The supply of gaseous components from the pressure vessel (21, 21,) feeding into the chute (9, 10), opening of the dosing fixtures (18, 18') and thus the gaseous component is pressurized. from the container (21, 21,) it flows into the supply channel (9, 10) belonging to it.

Control via dosing fixtures (18, 18') control lines (15b, 150) They are controlled by means of the device (3), that is, they are switched on or off.

The control device, as explained above, is in terms of control. It includes an input module (14) for inputting important parameters.

Gaseous starting components in defined quantities and to each other From the stoichiometric pressure vessels (21, 21') into the cleaning lancet (2) they are fed. A defined amount of gaseous mixture may thus explode. or its volume is produced in the correct stoichiometric ratio. Gas starter Only the correct stoichiometric ratio of its components can really affect the gas mixture. makes it explosive.

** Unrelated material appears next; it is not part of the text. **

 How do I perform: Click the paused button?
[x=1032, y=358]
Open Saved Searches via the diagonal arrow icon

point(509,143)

Explosive, gaseous mixture in the desired amount and gas components exact amounts of gaseous components in known stoichiometric ratio is calculated. The amount of gaseous component discharged from the pressure vessel. Since it is calculated from the pressure difference in the pressure vessel, now the residual gas a nominal residual from a maximum pressure at the start of the the pressure can be detected, and when it is reached the predefined amount of gas Thus, a value remains for the nominal residual pressure in the switchgear. it will be abandoned. Pressure sensors (17, 17') via suitable data lines (16a, 16b) connected to the control device (3). via the control device (3) just mentioned By means of pressure sensors (17, 17') the gas is released from the pressure bottle in the pressure vessel (21, 21'). (21, 21') the prevailing pressure inside the pressure vessel (21, 21') as it flows out measured again. Dosing when the measured pressure is equal to the nominal residual pressure valves (18, 18') are switched off via the switchgear (3) and thus the gas feeding into the cleaning lancet (2) is stopped. Pressure chamber (21, 21'), perimeter due to having a nominal residual pressure above the The pressure vessel (21, 21') is the same as before, in a certain amount of gaseous includes components.

In known methods, on the other hand, the pressure vessel is exactly defined as the gas. amount is filled. Accordingly, the pressure vessel gaseous component emptied during feeding into the cleaning lancet.

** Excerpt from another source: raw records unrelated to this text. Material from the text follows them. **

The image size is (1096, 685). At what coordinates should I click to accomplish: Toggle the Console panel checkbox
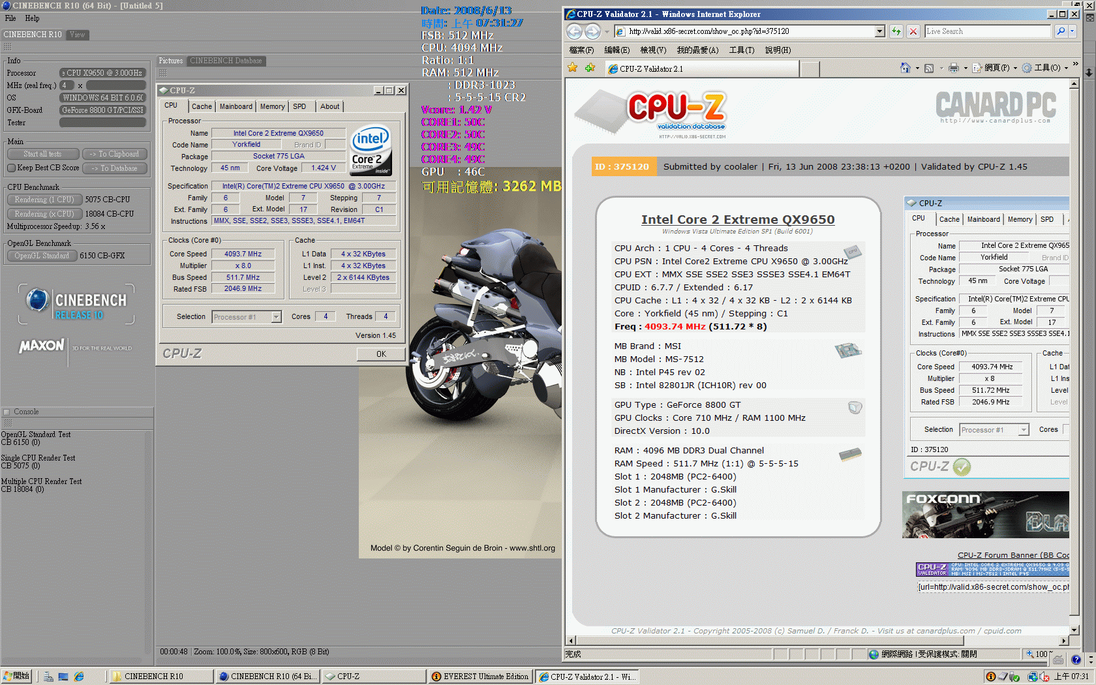7,412
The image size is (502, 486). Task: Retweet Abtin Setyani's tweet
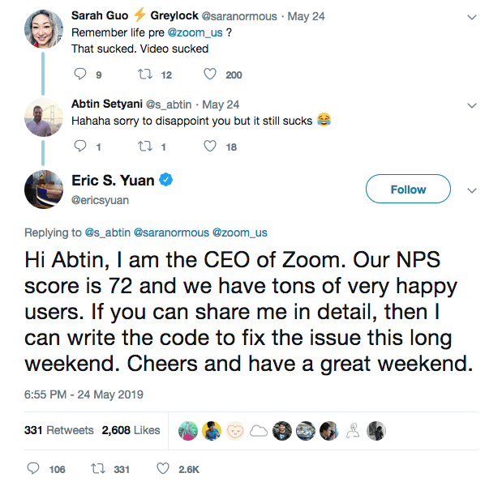pyautogui.click(x=145, y=147)
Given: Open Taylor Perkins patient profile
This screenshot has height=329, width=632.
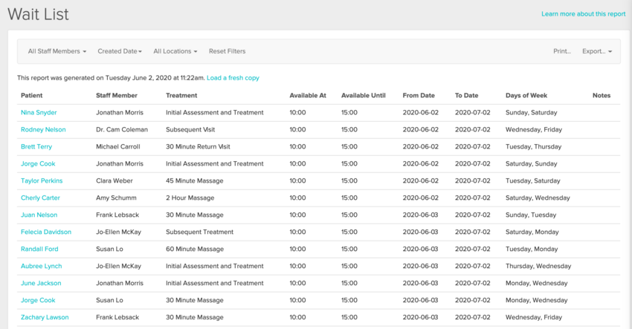Looking at the screenshot, I should [x=42, y=181].
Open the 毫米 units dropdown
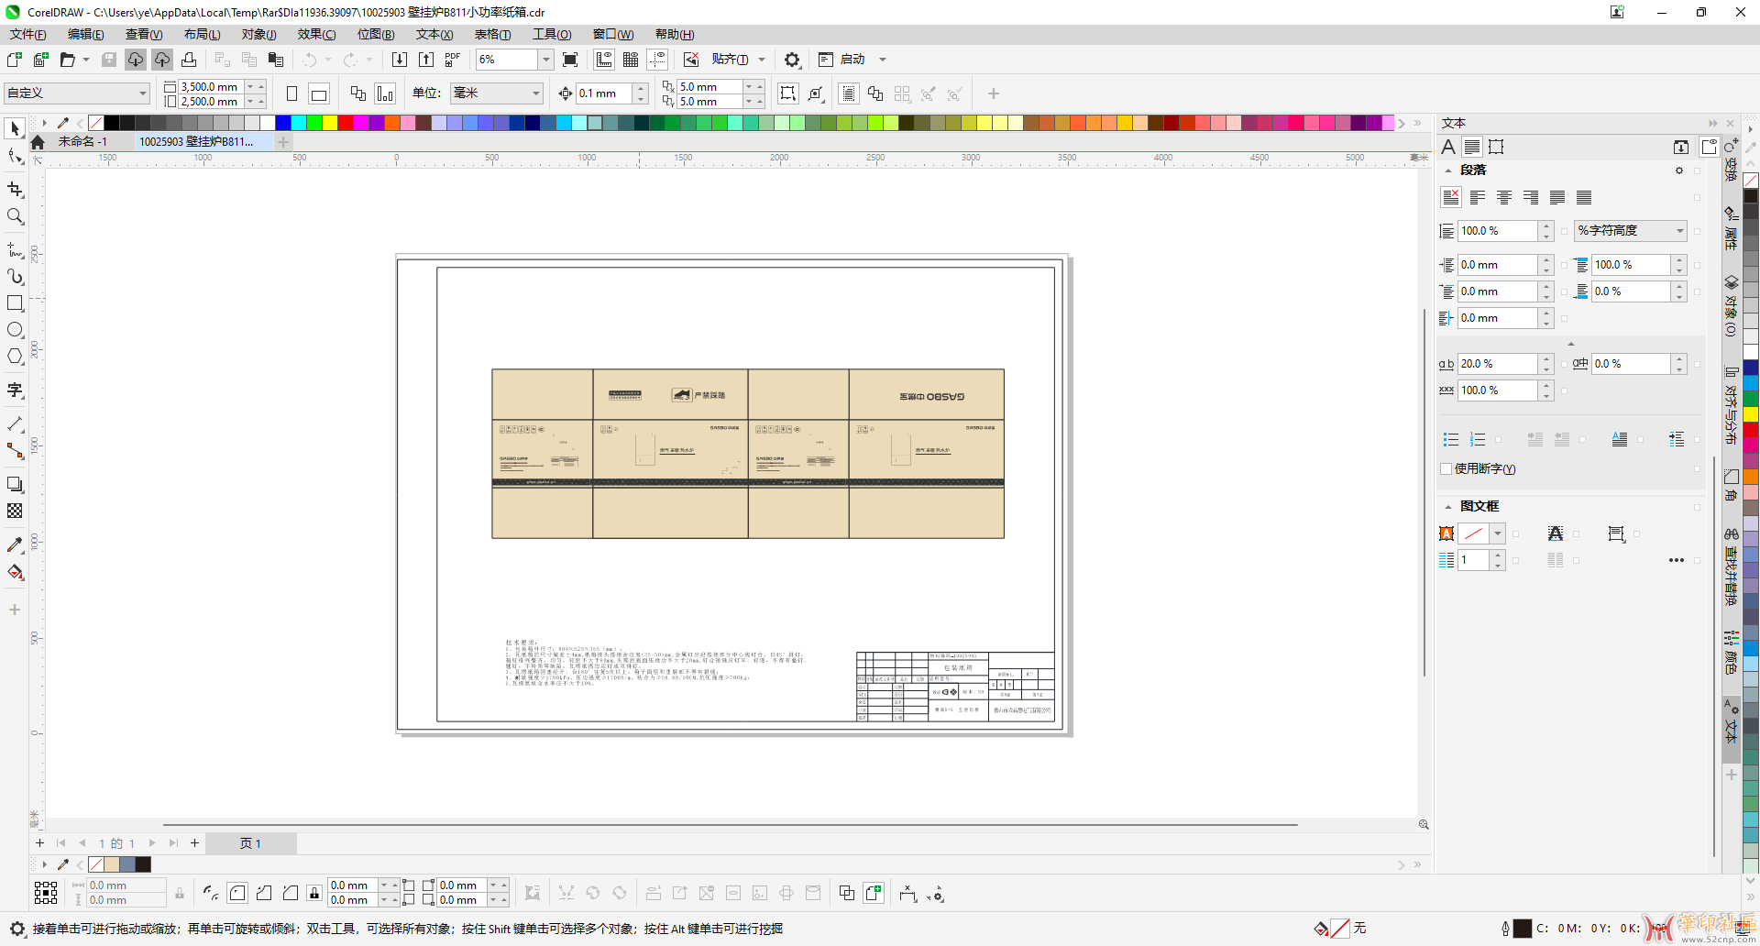 coord(536,94)
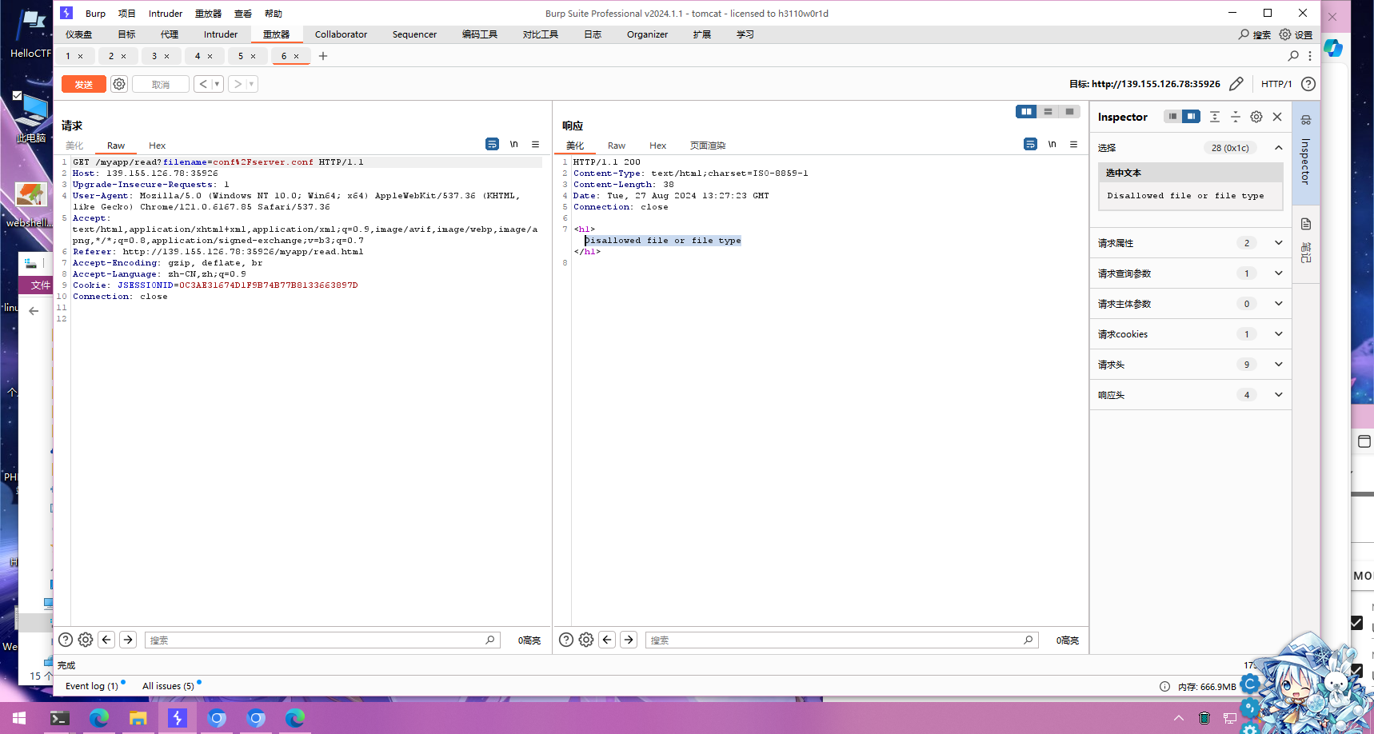Click the pencil icon to edit target
The height and width of the screenshot is (734, 1374).
[1236, 84]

After the end of feeding of the explosive mixture into the cleaning lancet (2) after and after filling the container cover (29) with the explosive gaseous mixture via the explosive control device (3) via the ignition device (13) is fired. The explosive mixture is ignited in the feed chute and The explosion continues to develop within the container sheath 29 and detonates it.

It is formed by the outer sheathing pipe (8) and the inner gas intake pipe (7). A viscous coolant is fed into the ring-shaped cooling virtual 12, which is and the tip on the cleaning side is conducted in the direction of the section (4). Refrigerant degassing tube (7) and thus the cleaning Ianset (2).

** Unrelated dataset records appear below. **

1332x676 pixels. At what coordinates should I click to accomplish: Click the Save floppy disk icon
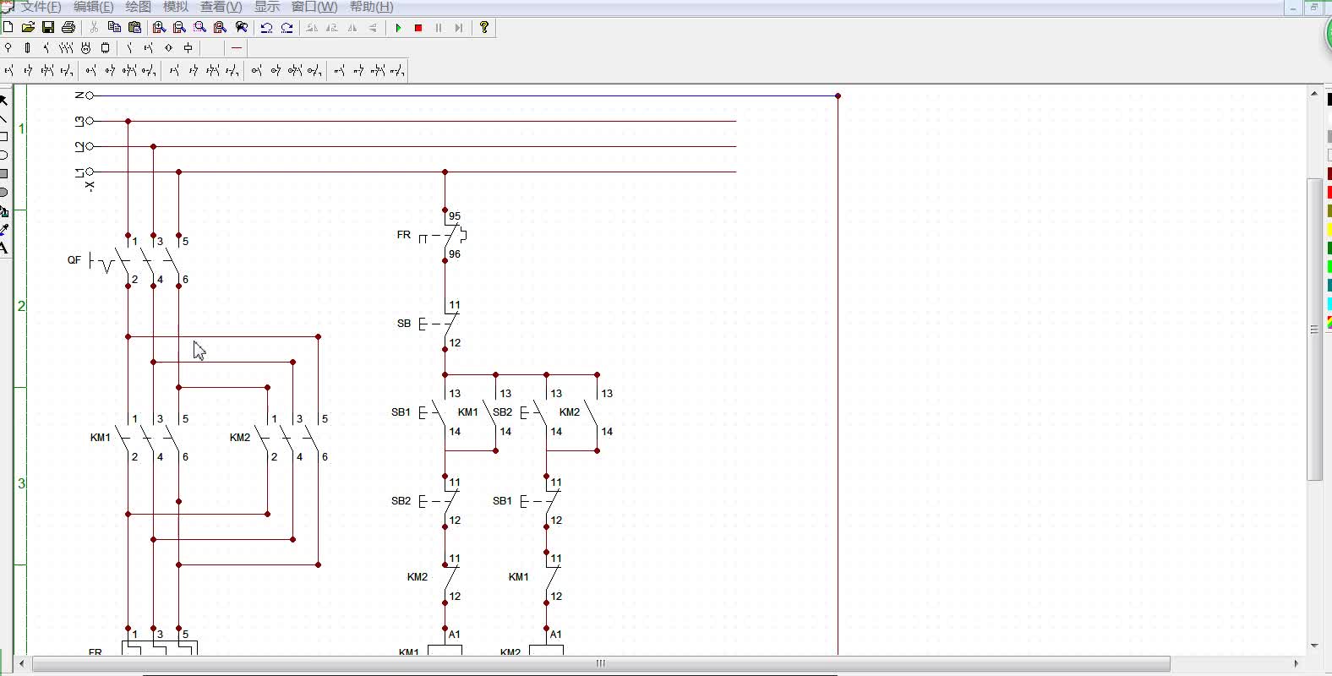click(48, 28)
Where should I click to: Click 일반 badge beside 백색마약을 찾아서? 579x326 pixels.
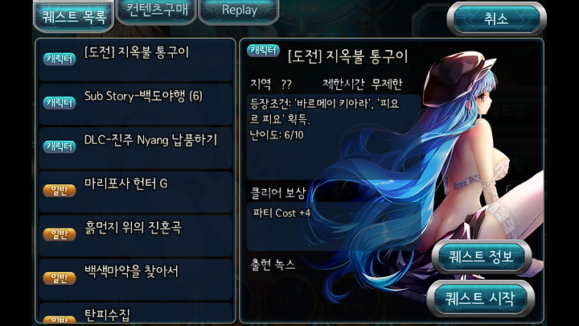[59, 278]
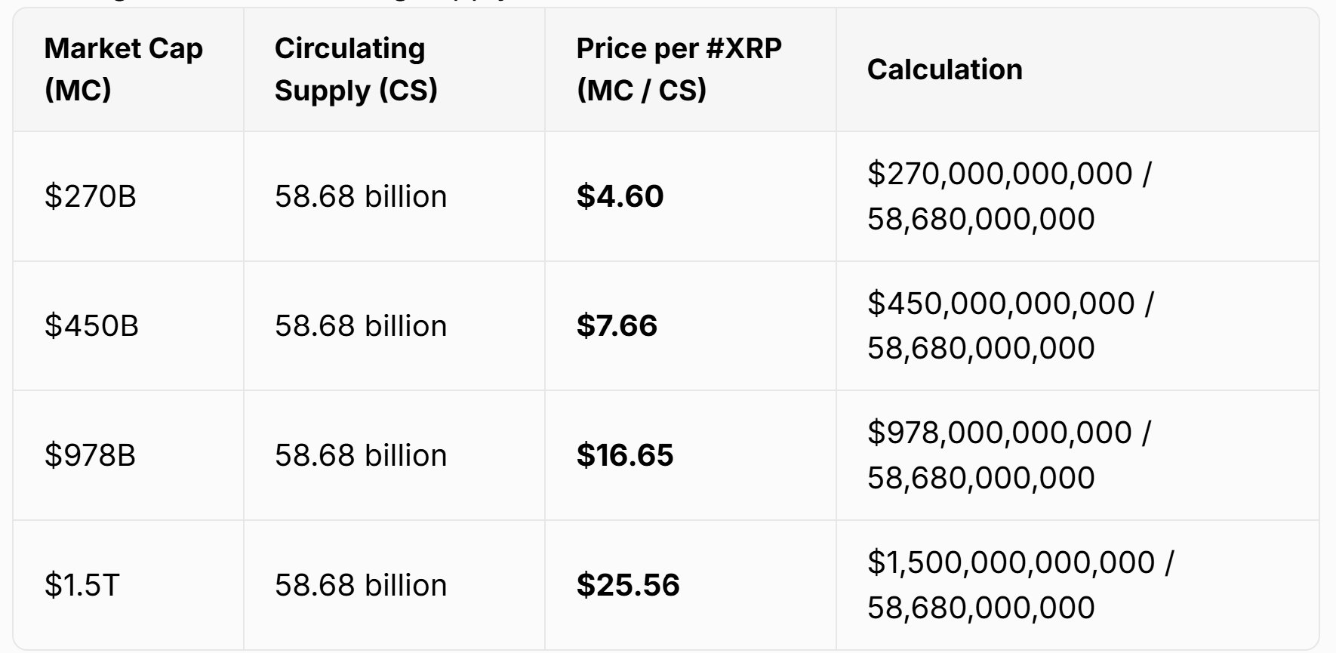Click circulating supply in the $450B row

[361, 326]
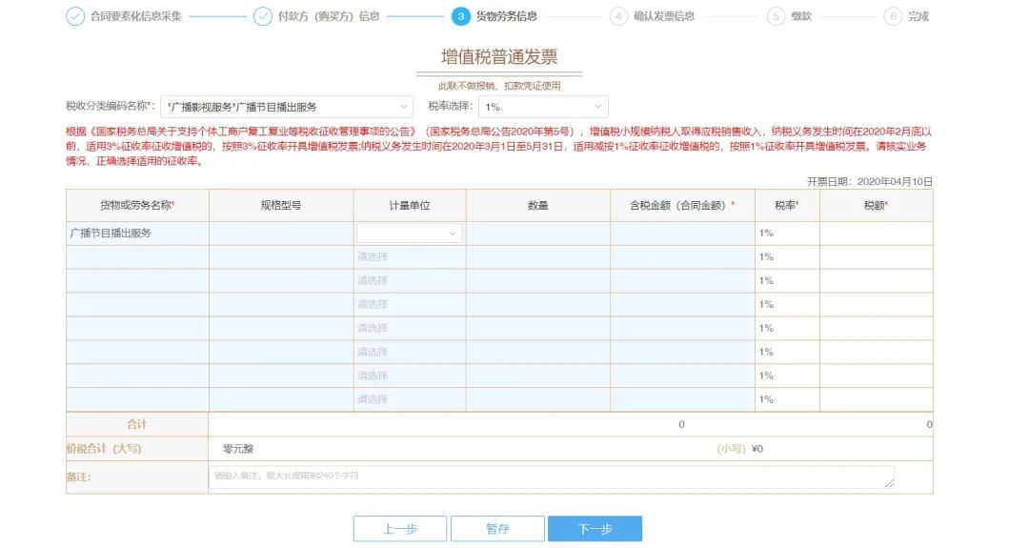This screenshot has height=548, width=1029.
Task: Click the step 5 缴款 circle icon
Action: 776,16
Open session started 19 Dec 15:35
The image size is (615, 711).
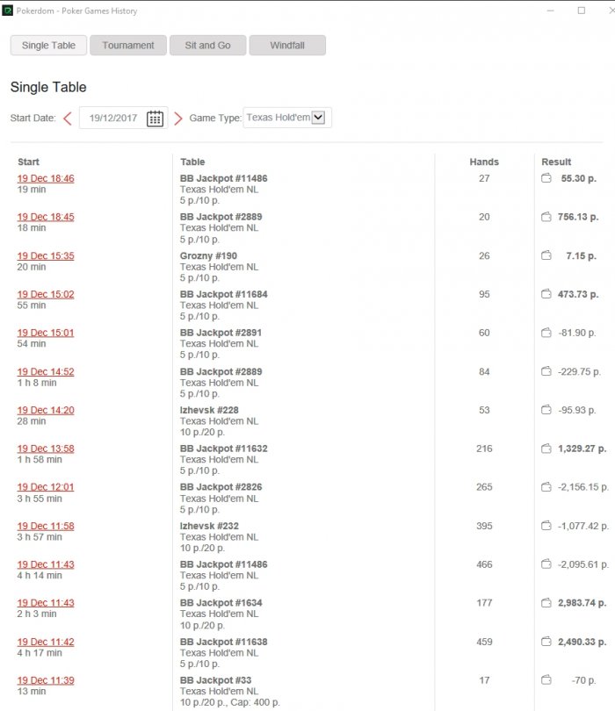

The cleaning lancet (2) is on its feed side end section (5) or its supply lines for the coolant supply in the vicinity (27, 28) Includes links for Through the first supply system (27) eg water and the second Air is supplied, for example, via the supply system (28). Just a cooling only a coolant supply to feed the agent, e.g. water installation may also be provided.

Coolant, for example a water/air mixture coolant duct (12) shipped inside. A discharge in the end section (4) on the refrigerant cleaning side The coolant comes out of the channel (12) through the opening, which arrows (30) shown through. In addition to the escaping refrigerant, the container cover (29) it cools. However, a closed refrigerant recirculation may also be provided.

Insert the coolant components into the coolant channel (12). its supply is controlled via suitable fixtures (25, 26) such as valves. These operation allows one start and turn off of the cooling. this is active lancet cooling, or the valves (25, 26) can be manually operated or the control device They can be controlled via (3). Accordingly, the luminaires (25, 26) they are connected to the control device (3) via the wiring harnesses (not shown).

The coolant duct (12) may also be configured for passive cooling only and can be effective in isolating, thereby allowing the cleaning lancet (2) and inside it to protect the explosive gas mixture or its components against heating. can protect.

The lancet cooling described above is optional as mentioned earlier. dependent and is not a mandatory feature of the present invention.

For the application of the cleaning method according to the invention, the cleaning side the end section (4) of the cleaning lancet (2) with the container cover (29) inserted in it a passage in the wall 52 of an incinerator 51 in the drive-in direction (E) It is fed through its opening (53) into its inner space (54) in the driving direction (E).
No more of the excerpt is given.